- **Stored data entries**:
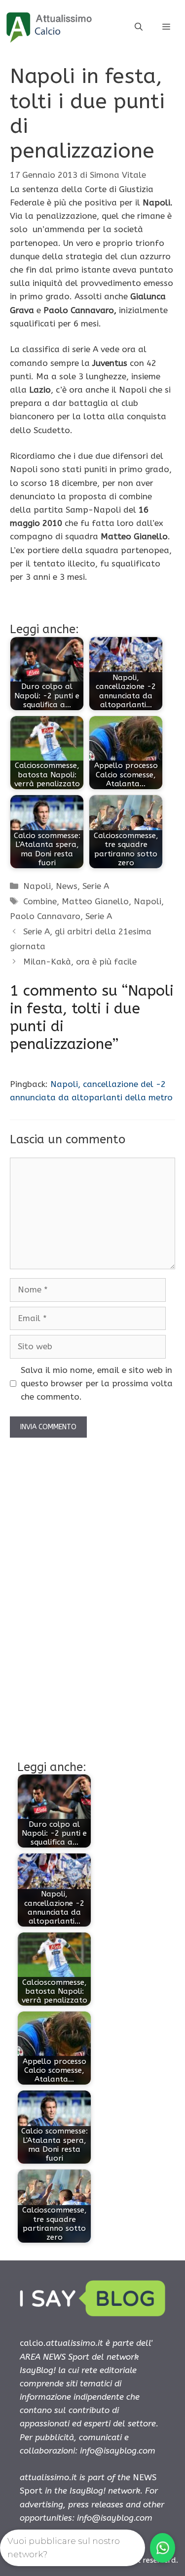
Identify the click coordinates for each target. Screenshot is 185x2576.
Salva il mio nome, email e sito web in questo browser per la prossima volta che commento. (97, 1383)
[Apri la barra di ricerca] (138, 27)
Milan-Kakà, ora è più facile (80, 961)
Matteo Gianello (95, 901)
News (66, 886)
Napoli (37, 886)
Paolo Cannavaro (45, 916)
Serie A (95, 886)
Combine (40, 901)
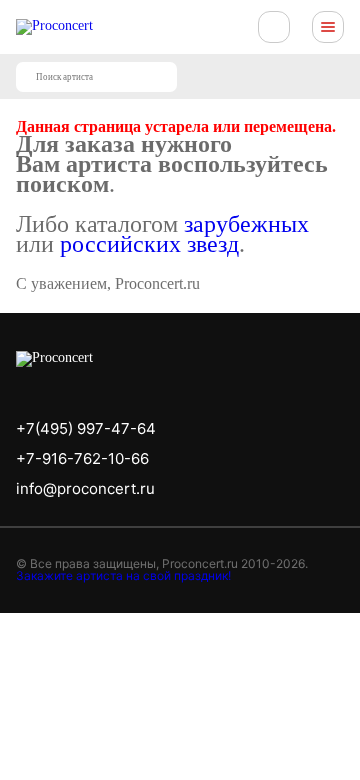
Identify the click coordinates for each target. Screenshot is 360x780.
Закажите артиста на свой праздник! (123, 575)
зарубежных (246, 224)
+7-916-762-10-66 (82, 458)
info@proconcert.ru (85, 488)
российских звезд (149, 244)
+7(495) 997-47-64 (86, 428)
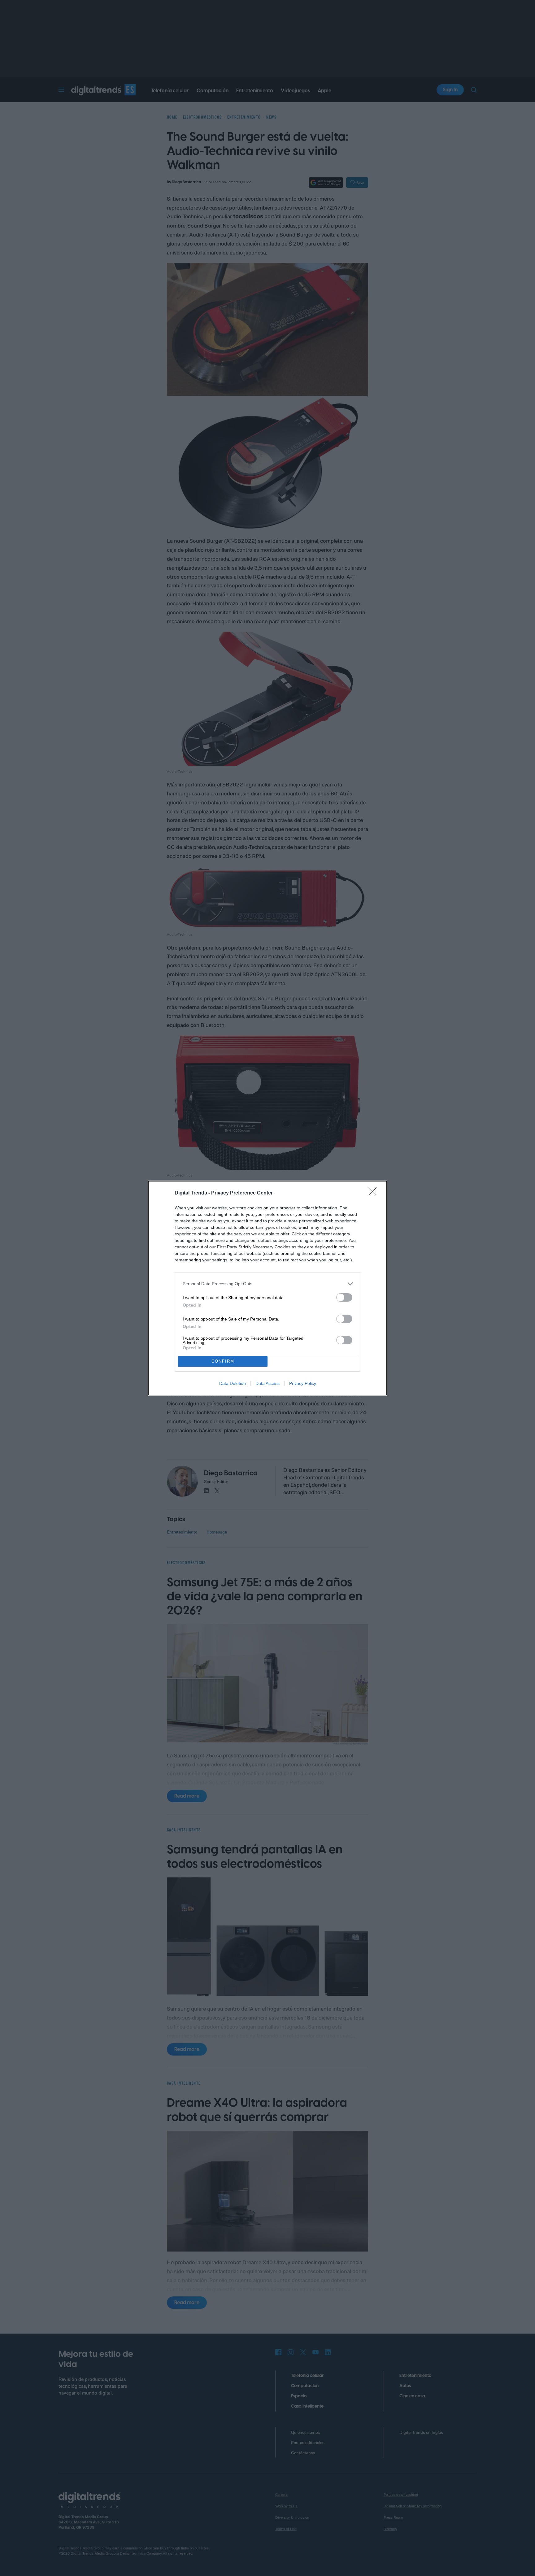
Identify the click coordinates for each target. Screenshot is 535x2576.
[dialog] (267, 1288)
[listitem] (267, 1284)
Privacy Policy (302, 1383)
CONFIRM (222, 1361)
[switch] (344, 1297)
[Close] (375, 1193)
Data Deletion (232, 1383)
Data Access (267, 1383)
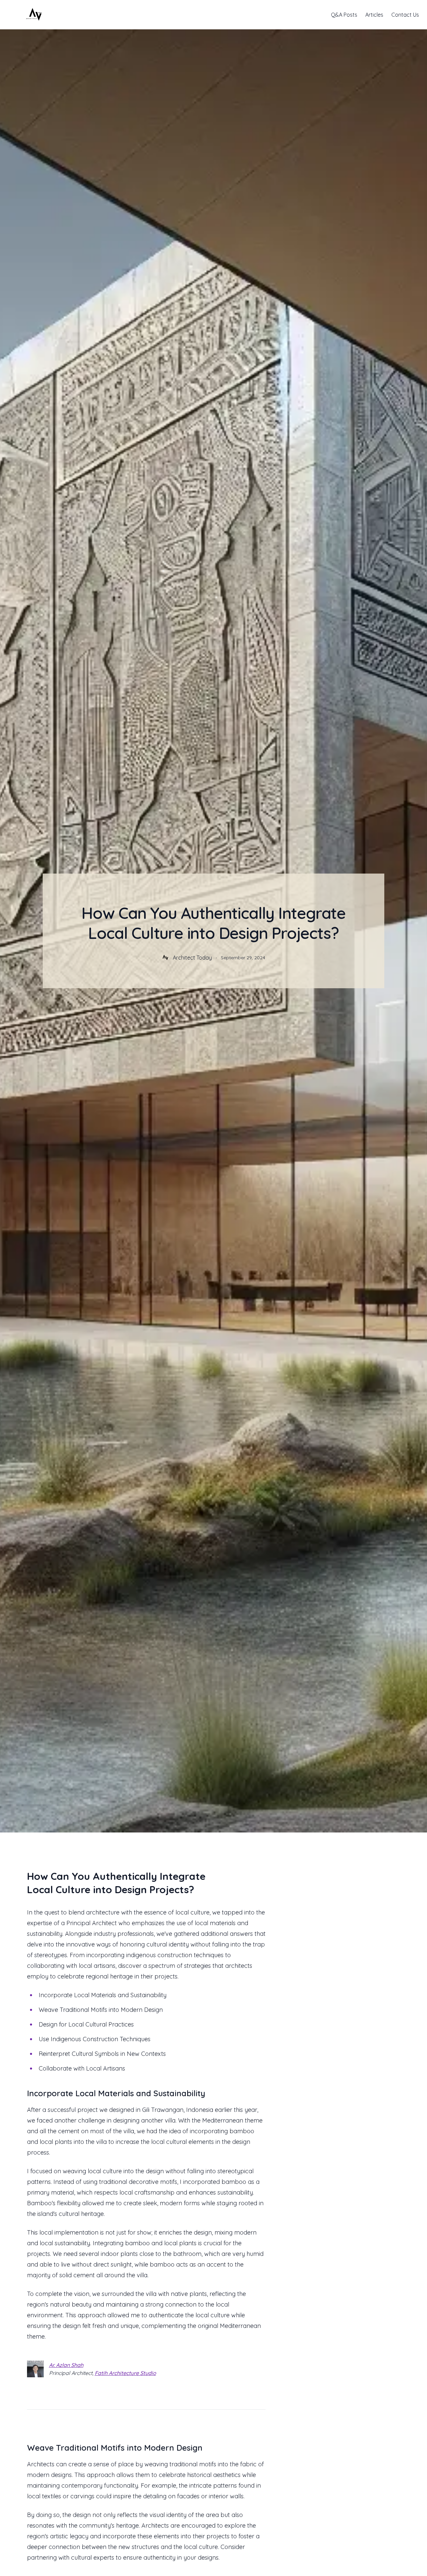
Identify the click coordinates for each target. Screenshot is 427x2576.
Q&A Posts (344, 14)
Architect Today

- **What is required**: If the string "Identify" appears in a line of the entries, report the line.

- **Task output**:
Identify the click coordinates for each target. Screenshot is 185x2576.
Identify the click coordinates for each target. Screenshot is 360x780.
Identify the click coordinates for each target. Screenshot is 535x2576.
Identify the click coordinates for each target. Screenshot is 427x2576.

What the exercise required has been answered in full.